**WHAT THIS TASK INVOLVES:** The line containing "Click the search magnifier icon" marks the start. Restate it and every following line through the end of the records exactly, and nothing else, leaving out the pictures.

**RECORDS TO USE:**
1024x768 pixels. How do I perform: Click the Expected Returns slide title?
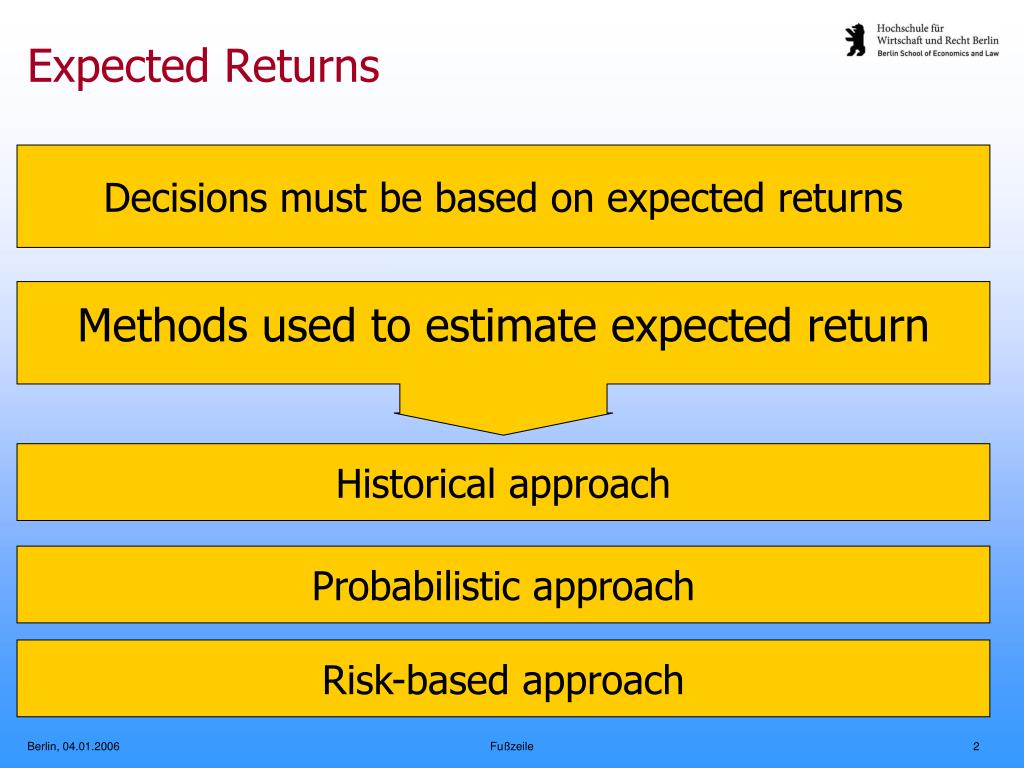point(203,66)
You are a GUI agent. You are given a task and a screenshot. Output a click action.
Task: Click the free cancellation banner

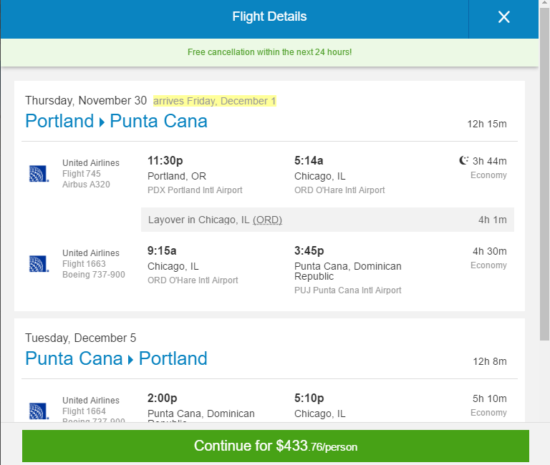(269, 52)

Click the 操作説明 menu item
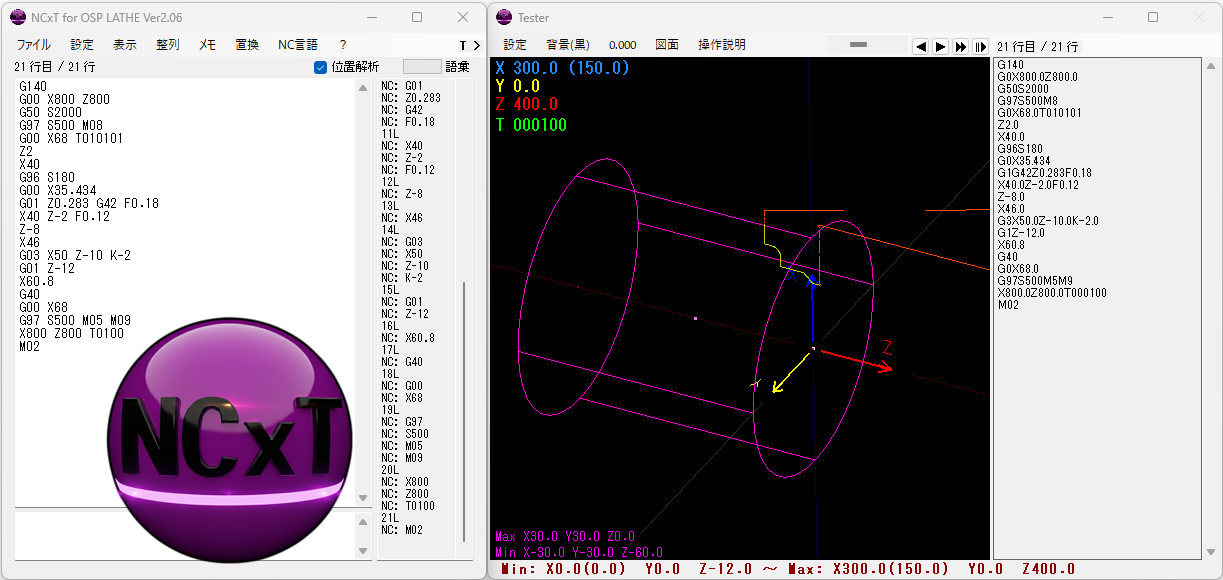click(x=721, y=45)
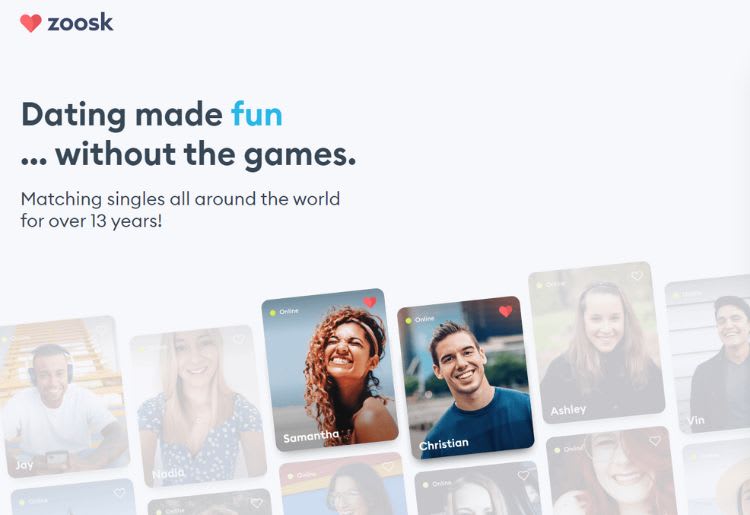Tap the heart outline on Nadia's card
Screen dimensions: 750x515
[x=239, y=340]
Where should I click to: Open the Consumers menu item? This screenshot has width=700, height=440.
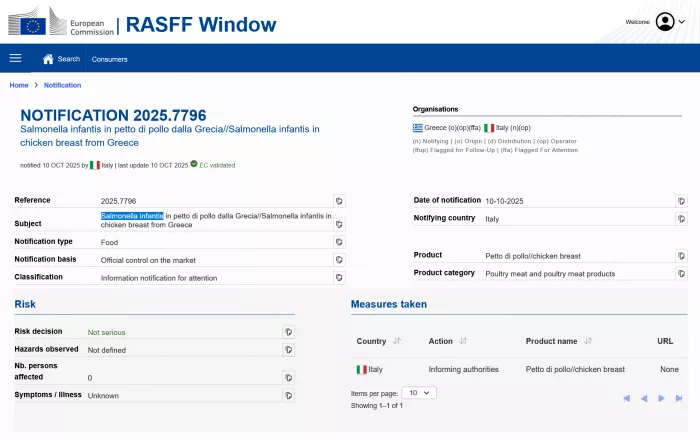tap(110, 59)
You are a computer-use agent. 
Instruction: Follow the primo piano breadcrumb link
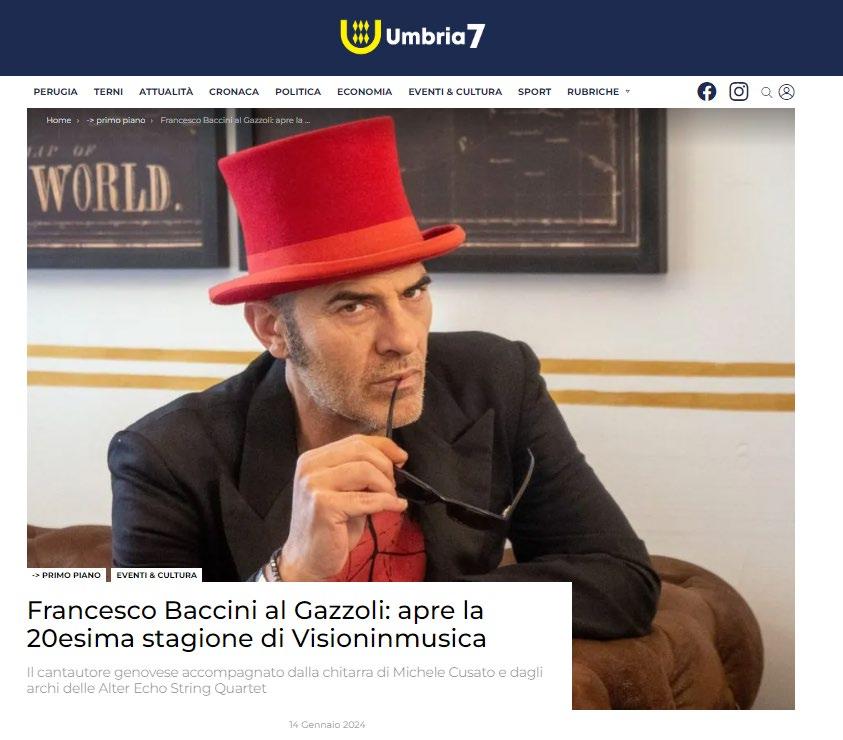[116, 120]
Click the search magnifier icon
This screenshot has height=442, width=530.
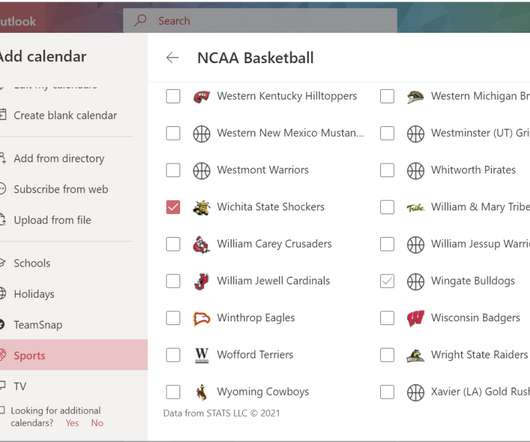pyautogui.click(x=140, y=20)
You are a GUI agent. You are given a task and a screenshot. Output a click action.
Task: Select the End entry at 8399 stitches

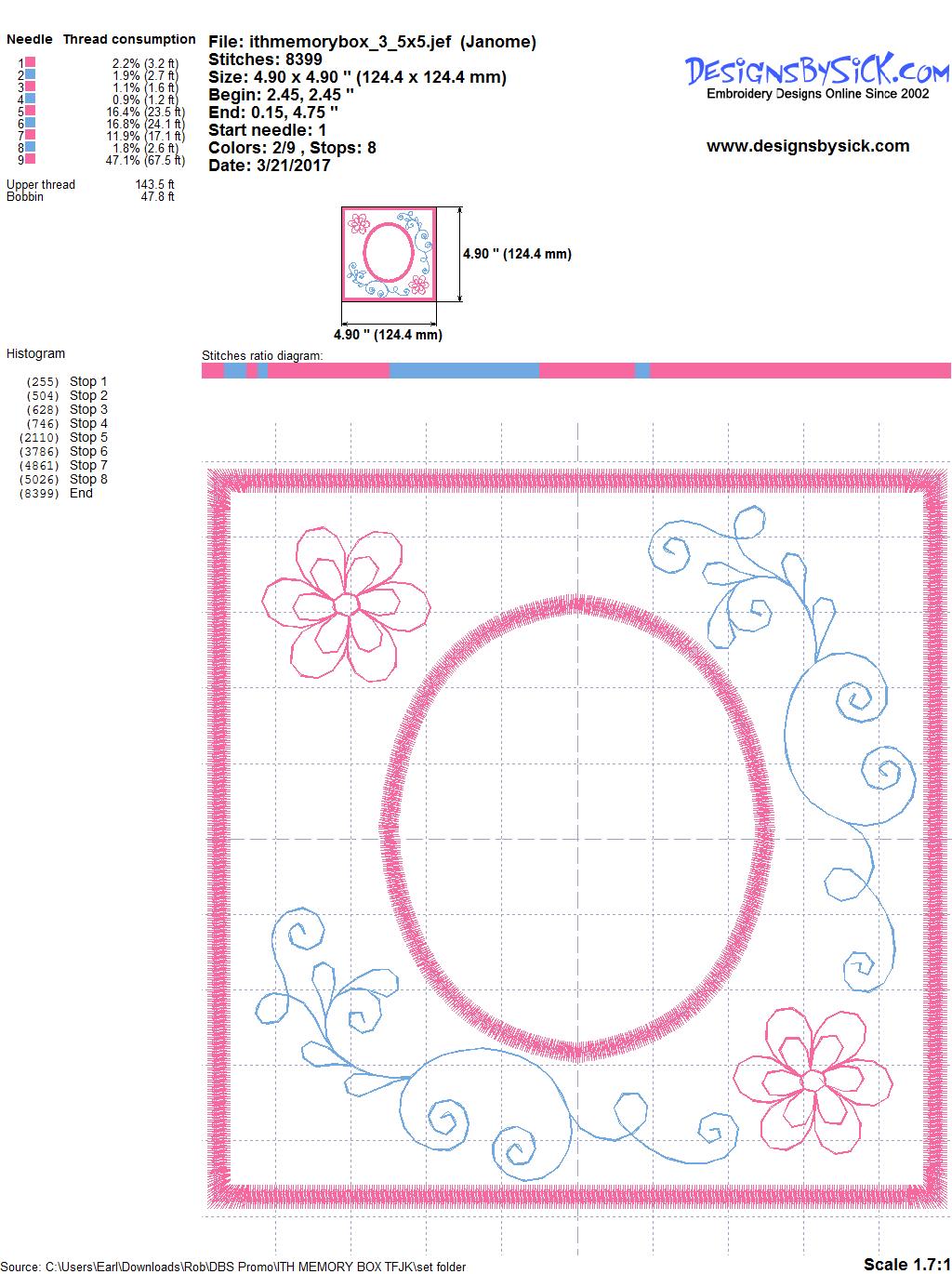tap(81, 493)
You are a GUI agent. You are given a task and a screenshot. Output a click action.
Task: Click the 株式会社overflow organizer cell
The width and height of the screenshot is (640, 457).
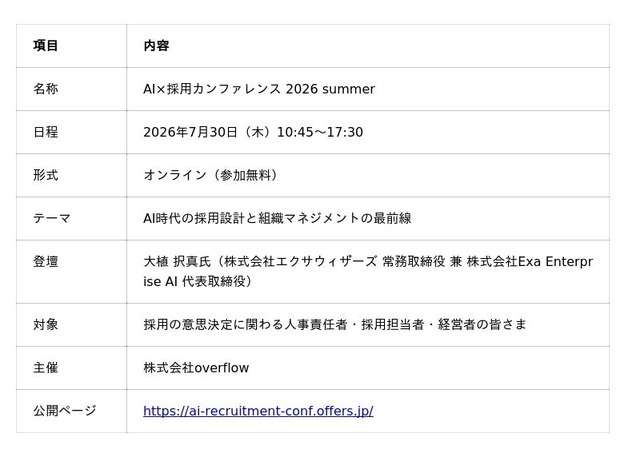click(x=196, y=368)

**EXERCISE RESPONSE:**
Click the search magnifier icon
This screenshot has height=442, width=530.
pyautogui.click(x=140, y=20)
You are a GUI agent. You are given a task and a screenshot. Output a click action.
Task: Select the End entry at 8399 stitches

tap(81, 493)
You are a GUI agent. You are given a task and a screenshot. Output a click action.
Task: Click the 株式会社overflow organizer cell
The width and height of the screenshot is (640, 457).
click(x=196, y=368)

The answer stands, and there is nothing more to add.